Mais avoir un portable, n’est-ce pas prendre le risque d’être dérangé en permanence, de ne plus avoir aucune liberté ?
Fred Cavayé : Le portable, d’un seul coup, prend la priorité sur tout, même si on est en discussion passionnante avec quelqu’un.
Vincent Elbaz : C’est dur de se mettre en concurrence avec 500 contacts, 2000 amis sur Facebook quand quelqu’un pose son téléphone sur la table. Je repense aux films de Claude Sautet avec Yves Montant et Romy Schneider qui, quand il y avait une vraie urgence, se précipitaient dans un café ou une cabine téléphonique, et il fallait toujours avoir des pièces. L’utilisation d’un téléphone se faisait dans des cas d’extrême urgence, et c’était utilisé par les scénaristes à bon escient.

Que pensez-vous justement de la présence quasi systématique des portables dans les films, surtout lorsque ce n’est pas le centre du sujet comme dans Le jeu ?
Vincent Elbaz : Les scénaristes trouvent parfois avec le portable une facilité à faire évoluer l’histoire, à ne pas se confronter à certains obstacles narratifs ou à certaines situations et à se contenter de montrer les personnages en train de recevoir un coup de téléphone.
Fred Cavayé : Le portable fait tellement partie de nous tous que ça serait difficile de ne pas faire figurer un portable dans un film contemporain. À contrario, j’étais scénariste de thriller avant l’arrivée des portables, et il y a des situations aujourd’hui qui ne sont plus possibles avec les téléphones portables , notamment avec la géolocalisation.

Le Jeu est aussi une réflexion sur l’amitié ?
Fred Cavayé : Le portable est prétexte à plein de questions sur l’amour, le couple, l’érosion du temps.
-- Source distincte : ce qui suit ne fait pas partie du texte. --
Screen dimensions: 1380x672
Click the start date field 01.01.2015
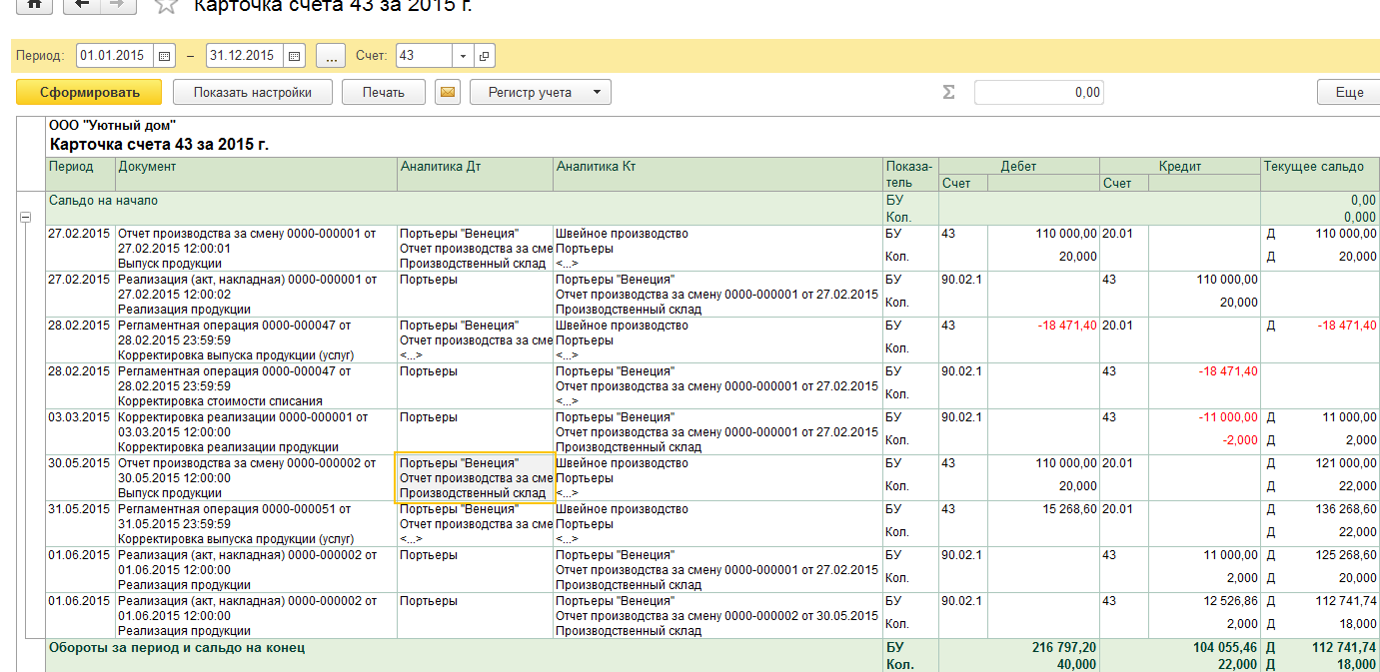[113, 56]
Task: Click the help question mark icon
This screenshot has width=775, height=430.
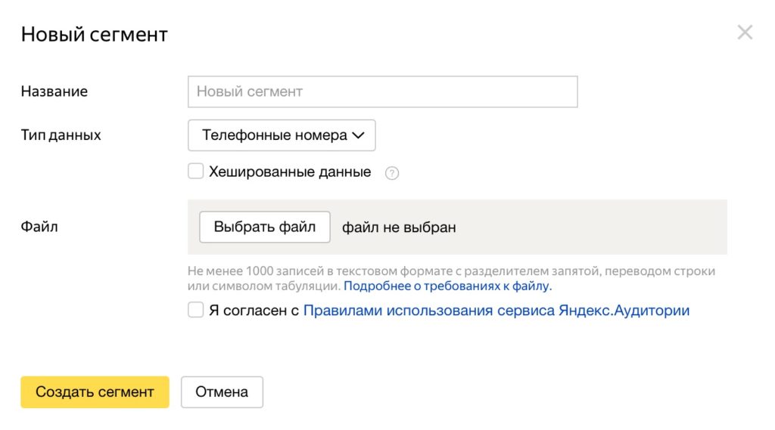Action: 391,173
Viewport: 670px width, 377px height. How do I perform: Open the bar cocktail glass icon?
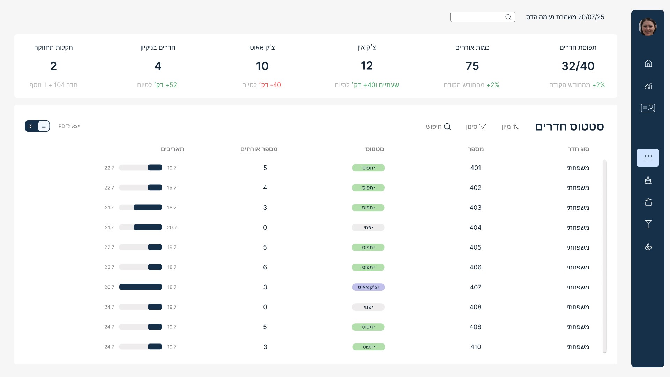(x=648, y=224)
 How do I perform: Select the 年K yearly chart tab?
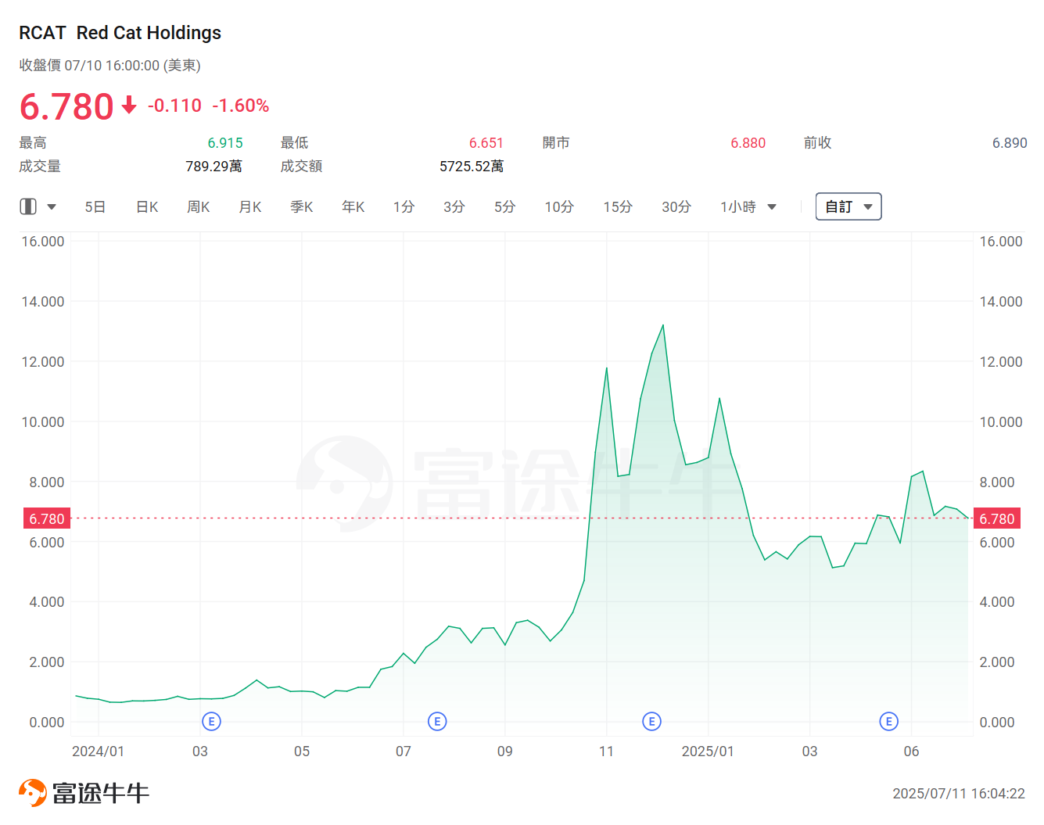(x=353, y=207)
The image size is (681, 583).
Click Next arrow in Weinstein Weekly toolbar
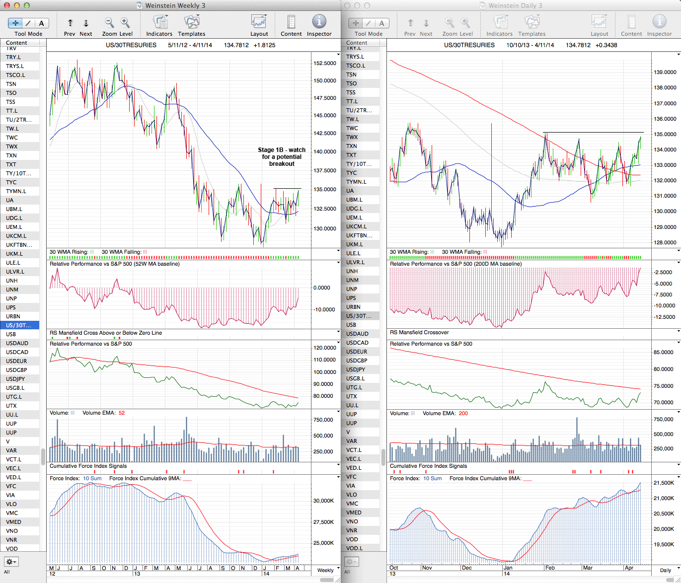pyautogui.click(x=86, y=23)
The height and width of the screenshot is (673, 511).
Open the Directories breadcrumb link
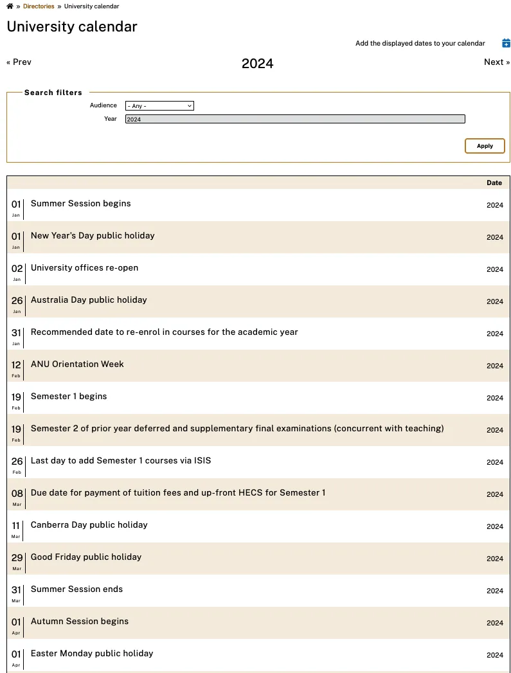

Et sur l’amitié. J’ai des copains avec qui j’étais à l’école et il n’est pas certain que si on se rencontrait maintenant, on soit amis. On n’a plus forcément les mêmes centres d’intérêt. Avec le film, on se demande si l’amitié de ce groupe de potes est aussi sincère qu’au début? Si ce n’est pas devenu, comme les couples par habitude, une amitié par habitude? Et puis je voulais parler aussi des conjoints, car on devient amis par alliance. Les filles ont d’ailleurs une manière de regarder la dernière venue, Léa, quand elle arrive, un peu avec jalousie, car elle n’est pas encore complètement adoptée par le groupe.

N’y a-t-il pas aussi un peu de condescendance de leur part, car elle est esthéticienne et son mari taxi ?
Fred Cavayé : Oui, bien sûr. Dans l’original elle est vétérinaire. Et j’ai trouvé intéressant de mettre un des amis, chirurgien, qui a très bien réussi, et les autres avec es métiers plus normaux. 

Comment le film est-il accueilli par le public dans les avant-premières ?
Fred Cavayé : D’habitude les gens parlent de mes films. Pour Le Jeu, les gens parlent plus d’eux que du film. Je pense qu’il y a une espèce de panel de sept personnes où chacun, dans un effet miroir, peut trouver un peu soi. C’est peut-être ça quand on avance dans le métier de réalisateur, c’est que les gens ne te parlent plus de ton travail mais plus d’eux. On me parle aussi beaucoup du film Le prénom, mais c’est une bonne chose parce que en tant que spectateur j’aime bien trouver autre chose que ce qu’on pensait trouver et là, vu le concept, on est touché ailleurs que dans une comédie.